図書館を使う人たちが、部活動のように同じ興味を持つ仲間と継続的に学んでいくプログラム「Lib活(リブカツ)」。
本館の開館と共に始動した、神奈川県立図書館の新しい取組です。
そのプログラムのひとつが、「県民が編むかながわの半世紀」です。
神奈川県の現代史をまとめた資料はまだ少なく、県のあゆみをまとめた『神奈川県史』には、1980(昭和55)年までの動きが収められています。そこからすでに40年以上の年月が経ち、高度経済成長期も含めた比較的新しい時代の神奈川県の様子を、地域資料をはじめとした図書館が持つ豊富な資料や情報を活用しながら、県民の手で、県民の目線を持って編んでいけないか、という思いで企画が始まりました。
今年度の活動は11月から始まり、1981(昭和56)年から2020(令和2)年までの神奈川県の動きを見通すことができる年表の作成に、10人の受講者が取り組んでいます。
アドバイザー兼今期コーディネーターには、フェリス女学院大学国際交流学部名誉教授の大西比呂志先生(写真1枚目)を迎え、講義を通して地域資料や時代背景への理解を深める「研究会」、受講者間の情報や意見を交換しながら、図書館で調べたことを基に年表作成の作業を進める「実習日」、資料の収集や研究、作業を個々で進める「自主活動日」、16ミリフィルムの映像から地域の様子を知る「郷土映像上映会」の4つを柱に活動しています。
これまでの研究会では、大西先生から、現代史を県民の手で編むことの意義や、高度経済成長期以降の神奈川県の動向などについてご講義いただきました。

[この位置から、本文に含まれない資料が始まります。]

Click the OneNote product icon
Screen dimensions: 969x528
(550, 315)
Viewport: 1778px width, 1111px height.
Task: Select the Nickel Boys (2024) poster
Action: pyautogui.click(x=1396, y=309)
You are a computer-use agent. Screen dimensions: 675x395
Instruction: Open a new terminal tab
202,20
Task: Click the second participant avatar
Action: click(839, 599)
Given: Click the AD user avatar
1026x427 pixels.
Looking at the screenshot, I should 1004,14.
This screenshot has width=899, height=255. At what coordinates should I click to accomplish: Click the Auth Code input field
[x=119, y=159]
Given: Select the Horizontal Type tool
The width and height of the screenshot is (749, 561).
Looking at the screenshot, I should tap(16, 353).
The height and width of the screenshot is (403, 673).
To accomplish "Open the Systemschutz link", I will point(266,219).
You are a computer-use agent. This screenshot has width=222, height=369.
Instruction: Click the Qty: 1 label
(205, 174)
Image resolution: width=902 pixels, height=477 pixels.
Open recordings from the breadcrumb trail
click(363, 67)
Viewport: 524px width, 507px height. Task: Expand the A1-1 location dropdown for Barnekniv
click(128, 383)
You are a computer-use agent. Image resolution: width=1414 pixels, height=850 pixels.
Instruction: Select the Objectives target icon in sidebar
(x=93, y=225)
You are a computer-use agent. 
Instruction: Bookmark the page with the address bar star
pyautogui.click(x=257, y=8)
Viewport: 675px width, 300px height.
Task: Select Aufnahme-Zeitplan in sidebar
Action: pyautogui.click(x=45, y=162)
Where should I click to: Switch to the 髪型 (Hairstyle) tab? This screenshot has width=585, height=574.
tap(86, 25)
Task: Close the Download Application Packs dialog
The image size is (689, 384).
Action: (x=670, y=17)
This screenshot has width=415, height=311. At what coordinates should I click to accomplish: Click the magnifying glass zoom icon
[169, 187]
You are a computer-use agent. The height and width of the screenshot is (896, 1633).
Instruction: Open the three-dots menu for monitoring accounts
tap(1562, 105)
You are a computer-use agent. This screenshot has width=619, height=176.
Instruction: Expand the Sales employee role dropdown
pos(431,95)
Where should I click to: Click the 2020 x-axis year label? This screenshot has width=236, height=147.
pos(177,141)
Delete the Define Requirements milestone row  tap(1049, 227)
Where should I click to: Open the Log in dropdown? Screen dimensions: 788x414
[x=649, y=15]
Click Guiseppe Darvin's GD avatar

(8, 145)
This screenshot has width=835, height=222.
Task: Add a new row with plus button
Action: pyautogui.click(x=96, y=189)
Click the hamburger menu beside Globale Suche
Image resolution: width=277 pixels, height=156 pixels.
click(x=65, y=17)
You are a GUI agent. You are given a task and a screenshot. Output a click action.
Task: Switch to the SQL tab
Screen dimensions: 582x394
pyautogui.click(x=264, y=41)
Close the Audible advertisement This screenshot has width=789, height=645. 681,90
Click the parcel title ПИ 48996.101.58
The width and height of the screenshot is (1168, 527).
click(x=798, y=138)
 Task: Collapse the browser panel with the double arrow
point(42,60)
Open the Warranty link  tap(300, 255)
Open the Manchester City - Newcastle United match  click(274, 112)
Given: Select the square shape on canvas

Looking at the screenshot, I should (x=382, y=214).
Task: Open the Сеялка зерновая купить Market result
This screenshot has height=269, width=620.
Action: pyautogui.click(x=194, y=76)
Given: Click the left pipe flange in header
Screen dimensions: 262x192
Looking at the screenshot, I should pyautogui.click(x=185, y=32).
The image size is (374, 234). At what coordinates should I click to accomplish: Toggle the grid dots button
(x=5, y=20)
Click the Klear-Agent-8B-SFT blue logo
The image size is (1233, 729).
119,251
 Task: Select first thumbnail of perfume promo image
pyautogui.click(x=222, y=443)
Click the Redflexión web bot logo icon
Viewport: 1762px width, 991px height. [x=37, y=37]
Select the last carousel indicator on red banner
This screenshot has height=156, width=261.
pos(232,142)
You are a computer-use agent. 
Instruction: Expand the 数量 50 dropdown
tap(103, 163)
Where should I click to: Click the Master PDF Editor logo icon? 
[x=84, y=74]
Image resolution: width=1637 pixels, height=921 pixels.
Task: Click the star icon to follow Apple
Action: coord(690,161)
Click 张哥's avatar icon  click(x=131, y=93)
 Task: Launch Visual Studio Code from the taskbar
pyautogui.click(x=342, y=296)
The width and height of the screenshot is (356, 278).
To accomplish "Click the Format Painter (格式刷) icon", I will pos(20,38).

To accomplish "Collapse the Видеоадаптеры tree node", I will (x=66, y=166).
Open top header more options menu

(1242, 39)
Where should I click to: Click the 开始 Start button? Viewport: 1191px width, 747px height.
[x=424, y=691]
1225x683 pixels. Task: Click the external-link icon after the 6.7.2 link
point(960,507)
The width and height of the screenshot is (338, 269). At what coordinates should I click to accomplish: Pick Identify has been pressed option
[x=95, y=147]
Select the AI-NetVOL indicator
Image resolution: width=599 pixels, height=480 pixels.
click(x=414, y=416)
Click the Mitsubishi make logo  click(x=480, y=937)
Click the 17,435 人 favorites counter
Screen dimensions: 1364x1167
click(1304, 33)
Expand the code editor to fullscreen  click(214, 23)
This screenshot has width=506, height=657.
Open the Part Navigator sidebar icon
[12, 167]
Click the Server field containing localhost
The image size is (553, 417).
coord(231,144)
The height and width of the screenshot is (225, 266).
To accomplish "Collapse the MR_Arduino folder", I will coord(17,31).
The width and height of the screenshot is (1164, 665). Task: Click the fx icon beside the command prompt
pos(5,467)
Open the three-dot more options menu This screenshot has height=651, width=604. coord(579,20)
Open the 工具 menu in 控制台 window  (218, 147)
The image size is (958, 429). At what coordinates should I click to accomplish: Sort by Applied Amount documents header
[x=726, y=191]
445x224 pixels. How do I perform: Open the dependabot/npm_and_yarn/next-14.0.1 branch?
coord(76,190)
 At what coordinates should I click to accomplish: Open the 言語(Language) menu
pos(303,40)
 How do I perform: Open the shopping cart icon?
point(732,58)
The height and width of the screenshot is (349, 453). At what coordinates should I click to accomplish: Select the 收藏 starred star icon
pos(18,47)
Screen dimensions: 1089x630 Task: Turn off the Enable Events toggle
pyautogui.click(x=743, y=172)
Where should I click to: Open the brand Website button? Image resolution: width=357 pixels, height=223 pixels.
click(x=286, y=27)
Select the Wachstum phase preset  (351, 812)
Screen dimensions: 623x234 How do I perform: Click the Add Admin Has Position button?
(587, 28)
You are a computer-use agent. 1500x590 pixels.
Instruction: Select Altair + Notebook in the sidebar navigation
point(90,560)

図書館からも、過去の地域の様子に学び今に活かせるよう、そして地域の姿が書き留められた資料を、現在だけでなく未来の利用者も活用していけるよう、地域資料を集め、保存し、様々な形で提供をしている事をお話ししました。
実習日では、各自が年表作成のための作業を進める中で気づいた点や、まとめ方のコツなどを共有し、「過去の新聞を見ていると、記事だけでなく広告などからも世相を伺えるのが面白い」「社会の大きな流れを掴んでから、県内の動きを見ていくとわかりやすい」など、意見交換も活発かつ和やかに行われています。
年表は、「県民が編む」というところを大事にし、受講者それぞれの視点で作成が進められています。
神奈川県に生きる人の目線から、どのような出来事が浮かび上がってくるのでしょう。
受講者の気づきや学びが形になるのが、今からとても楽しみです。